Continue the piece below about the "Three Pint" Rule for playing pool, picking up right after its last sentence.

Excerpt to read
:::

My recent sufferings at the Pool Bar - unable to 'find' my game without the mild alcohol-befuddlement with which I usually approach the table - have reminded me of one of my key early theories of playing the game: The 'Three Pint' Rule.
I first proclaimed this theory way back in my undergraduate days, during the golden era of my favourite-ever bar, The Temple in East Oxford. It wasn't much of a 'theory', really, in that it did not aspire to any general applicability. It was merely an observation on myself: I tended to play my best pool during or shortly after my third pint of the evening.
I speculated that perhaps this was an ideal amount of alcohol to have on board in order to lubricate the joints, focus the mind, and conjure the fickle goddess of the pool table. It's enough to settle any nerves, relax any stiffness, and start booting into touch the cares and distractions of the working day; but not enough to impair vision or balance.
In fact, though, I suspect it really had rather less to do with the drink per se than with playing oneself in. In those days, I'd typically have a raging thirst on me by the time we got to the first drink of the evening (not least because The Temple didn't open until 7pm..... and not a very prompt 7pm either): Pint No. 1 would usually disappear in under 15 minutes, sometimes in barely 10; Pint No. 2 would go in under 20, and Pint No. 3 in not very much more. After that, I'd settle into a less frenetic rhythm of about 1 pint every 25 minutes; and in the later stages of the evening, when I started to feel 'the bloat', that might slow down to 1 every 30 minutes or so.

:::

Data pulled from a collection
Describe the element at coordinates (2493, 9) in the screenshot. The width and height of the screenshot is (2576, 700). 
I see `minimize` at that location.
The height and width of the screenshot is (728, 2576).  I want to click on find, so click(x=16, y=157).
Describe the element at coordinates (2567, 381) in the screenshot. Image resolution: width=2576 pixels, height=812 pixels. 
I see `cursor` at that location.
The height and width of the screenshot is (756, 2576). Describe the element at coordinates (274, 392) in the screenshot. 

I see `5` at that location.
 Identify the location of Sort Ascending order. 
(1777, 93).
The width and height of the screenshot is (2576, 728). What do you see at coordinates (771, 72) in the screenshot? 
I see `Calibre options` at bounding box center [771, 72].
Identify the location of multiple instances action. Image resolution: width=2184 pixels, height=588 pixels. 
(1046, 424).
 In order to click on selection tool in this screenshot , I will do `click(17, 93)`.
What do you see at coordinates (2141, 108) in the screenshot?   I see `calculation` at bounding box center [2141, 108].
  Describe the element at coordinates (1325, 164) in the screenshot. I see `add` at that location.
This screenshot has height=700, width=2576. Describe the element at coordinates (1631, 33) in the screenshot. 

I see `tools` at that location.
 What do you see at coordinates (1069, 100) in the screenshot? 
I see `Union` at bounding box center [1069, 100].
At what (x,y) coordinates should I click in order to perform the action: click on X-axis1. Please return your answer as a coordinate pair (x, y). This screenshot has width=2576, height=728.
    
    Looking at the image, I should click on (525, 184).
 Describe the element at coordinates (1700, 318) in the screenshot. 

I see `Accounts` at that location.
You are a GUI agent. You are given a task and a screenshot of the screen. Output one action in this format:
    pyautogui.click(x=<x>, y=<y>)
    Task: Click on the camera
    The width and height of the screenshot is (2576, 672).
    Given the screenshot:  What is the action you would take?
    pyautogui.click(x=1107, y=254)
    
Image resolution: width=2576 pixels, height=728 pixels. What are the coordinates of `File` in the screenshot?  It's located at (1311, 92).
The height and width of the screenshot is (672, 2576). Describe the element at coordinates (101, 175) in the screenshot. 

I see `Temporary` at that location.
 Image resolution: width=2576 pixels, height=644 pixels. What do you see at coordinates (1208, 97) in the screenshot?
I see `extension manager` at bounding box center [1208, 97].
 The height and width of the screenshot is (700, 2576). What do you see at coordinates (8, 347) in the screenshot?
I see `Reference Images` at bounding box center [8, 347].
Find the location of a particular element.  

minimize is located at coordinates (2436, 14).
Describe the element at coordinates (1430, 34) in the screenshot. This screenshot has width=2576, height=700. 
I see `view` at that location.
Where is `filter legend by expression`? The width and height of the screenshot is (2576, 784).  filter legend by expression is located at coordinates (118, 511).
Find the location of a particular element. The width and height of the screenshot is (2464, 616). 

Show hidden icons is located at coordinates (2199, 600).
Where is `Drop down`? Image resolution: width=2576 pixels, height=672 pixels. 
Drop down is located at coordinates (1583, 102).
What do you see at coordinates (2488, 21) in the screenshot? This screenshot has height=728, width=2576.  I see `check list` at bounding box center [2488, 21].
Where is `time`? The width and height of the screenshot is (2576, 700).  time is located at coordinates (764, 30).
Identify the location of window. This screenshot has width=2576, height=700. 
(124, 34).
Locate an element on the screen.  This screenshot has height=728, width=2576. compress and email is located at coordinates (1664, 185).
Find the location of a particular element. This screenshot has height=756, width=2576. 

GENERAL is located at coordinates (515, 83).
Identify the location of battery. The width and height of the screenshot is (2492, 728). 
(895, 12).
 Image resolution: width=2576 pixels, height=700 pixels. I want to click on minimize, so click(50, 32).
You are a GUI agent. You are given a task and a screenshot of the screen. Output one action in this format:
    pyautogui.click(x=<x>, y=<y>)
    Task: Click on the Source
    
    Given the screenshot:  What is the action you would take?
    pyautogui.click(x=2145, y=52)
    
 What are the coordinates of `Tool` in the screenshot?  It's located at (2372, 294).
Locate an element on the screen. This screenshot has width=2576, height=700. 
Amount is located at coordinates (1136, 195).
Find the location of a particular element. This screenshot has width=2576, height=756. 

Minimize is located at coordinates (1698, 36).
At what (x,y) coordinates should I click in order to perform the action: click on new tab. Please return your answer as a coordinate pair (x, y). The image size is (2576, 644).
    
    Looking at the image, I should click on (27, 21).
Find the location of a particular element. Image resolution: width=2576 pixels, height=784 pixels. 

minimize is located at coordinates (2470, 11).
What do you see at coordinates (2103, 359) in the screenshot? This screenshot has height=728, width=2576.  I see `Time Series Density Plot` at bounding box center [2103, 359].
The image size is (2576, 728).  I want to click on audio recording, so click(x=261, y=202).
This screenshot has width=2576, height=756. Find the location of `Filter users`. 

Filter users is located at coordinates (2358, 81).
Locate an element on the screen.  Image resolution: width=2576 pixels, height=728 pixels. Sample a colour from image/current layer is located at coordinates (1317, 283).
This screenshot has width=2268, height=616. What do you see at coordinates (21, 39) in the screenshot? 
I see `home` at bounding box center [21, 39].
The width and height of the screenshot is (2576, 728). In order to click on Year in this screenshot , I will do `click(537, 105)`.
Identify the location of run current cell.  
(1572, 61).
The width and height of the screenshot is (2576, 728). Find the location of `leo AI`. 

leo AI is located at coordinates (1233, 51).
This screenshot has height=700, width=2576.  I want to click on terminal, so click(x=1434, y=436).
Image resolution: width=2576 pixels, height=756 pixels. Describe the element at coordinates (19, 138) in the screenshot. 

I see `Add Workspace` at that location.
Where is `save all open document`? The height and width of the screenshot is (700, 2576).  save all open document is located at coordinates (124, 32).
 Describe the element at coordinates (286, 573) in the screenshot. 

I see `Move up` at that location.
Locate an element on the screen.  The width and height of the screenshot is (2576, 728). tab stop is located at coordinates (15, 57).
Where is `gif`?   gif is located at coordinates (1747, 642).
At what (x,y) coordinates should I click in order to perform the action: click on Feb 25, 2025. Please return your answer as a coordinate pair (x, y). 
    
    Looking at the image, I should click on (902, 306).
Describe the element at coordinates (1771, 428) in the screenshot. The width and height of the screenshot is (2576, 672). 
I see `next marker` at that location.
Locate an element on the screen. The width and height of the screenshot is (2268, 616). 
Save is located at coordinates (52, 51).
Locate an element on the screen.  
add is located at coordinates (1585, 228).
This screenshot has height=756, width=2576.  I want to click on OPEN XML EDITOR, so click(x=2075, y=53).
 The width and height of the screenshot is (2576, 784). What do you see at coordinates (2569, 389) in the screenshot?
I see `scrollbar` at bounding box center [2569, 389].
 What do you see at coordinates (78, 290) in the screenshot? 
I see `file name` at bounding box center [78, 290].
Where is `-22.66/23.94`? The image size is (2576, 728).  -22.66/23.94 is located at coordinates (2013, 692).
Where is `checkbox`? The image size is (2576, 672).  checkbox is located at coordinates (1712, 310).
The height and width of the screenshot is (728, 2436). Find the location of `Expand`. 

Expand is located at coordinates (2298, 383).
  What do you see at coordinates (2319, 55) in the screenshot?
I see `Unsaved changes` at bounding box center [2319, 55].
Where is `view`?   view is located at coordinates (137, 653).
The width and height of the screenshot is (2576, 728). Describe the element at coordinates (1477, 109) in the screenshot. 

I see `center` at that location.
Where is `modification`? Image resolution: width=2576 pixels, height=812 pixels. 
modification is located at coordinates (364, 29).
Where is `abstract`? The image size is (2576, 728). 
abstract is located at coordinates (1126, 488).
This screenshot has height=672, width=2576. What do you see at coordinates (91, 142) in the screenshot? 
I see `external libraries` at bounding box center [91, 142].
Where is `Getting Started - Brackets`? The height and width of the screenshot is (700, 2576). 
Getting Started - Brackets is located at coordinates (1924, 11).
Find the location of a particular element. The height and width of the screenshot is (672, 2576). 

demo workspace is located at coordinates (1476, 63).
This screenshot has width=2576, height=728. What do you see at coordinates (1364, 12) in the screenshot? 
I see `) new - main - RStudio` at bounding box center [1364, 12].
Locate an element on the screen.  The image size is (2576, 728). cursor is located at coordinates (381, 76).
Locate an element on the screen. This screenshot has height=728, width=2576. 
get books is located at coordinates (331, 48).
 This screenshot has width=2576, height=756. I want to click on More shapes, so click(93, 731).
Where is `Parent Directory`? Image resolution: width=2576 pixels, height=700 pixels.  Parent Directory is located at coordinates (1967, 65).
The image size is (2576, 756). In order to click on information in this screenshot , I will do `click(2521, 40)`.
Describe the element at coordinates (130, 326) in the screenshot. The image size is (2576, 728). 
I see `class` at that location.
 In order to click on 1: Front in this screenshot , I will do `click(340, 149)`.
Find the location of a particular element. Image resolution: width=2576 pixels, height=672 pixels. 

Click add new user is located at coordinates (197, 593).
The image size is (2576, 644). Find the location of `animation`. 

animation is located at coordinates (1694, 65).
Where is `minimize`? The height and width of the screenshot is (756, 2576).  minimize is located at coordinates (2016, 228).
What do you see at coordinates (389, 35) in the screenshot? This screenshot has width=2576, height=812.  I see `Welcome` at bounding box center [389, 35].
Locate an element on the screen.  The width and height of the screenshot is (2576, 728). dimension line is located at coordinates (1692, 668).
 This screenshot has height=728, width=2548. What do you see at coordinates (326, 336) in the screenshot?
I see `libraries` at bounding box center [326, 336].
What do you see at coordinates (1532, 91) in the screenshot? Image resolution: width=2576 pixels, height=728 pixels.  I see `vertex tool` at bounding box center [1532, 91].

:::

The reply
So, I'd typically be starting my 'magical' third pint within 30 or 40 minutes of arrival, and finishing just before the hour mark. Since my pals and I would usually start playing pool straight away, I might have got two or three games under my belt already in that time. It was enough to find my rhythm and composure, to judge the speed of the cloth, to get used to any daily quirks of the table (that table in The Temple was a remarkably consistent one; but any table has quirks - variations in the drift of the nap, the bounce of the cushion rails, the characteristics of the 'rattle' in the pocket jaws - that change from week to week and day to day with subtle shifts in the temperature, humidity, etc.). Enough time, too - assuming I was playing reasonably well, and winning - to build up some confidence.
And then, of course, it was between 7.30 and 8.00 that the first of the formidable regulars would start to show up, and it might be on my third or fourth pint that I would face my first real test of the evening in trying to defeat one of them. I think that challenge tended to raise my game, gave me the extra focus that I've always tended to lack when just playing against friends.
So, yes, probably it didn't have that much to do with the alcohol at all. But it became a kind of superstition with me. In many other bars over the last 20 years I've found that my game just doesn't quite click when I start playing sober; that I need to be feeling the first sharp buzz of alcohol before things come together.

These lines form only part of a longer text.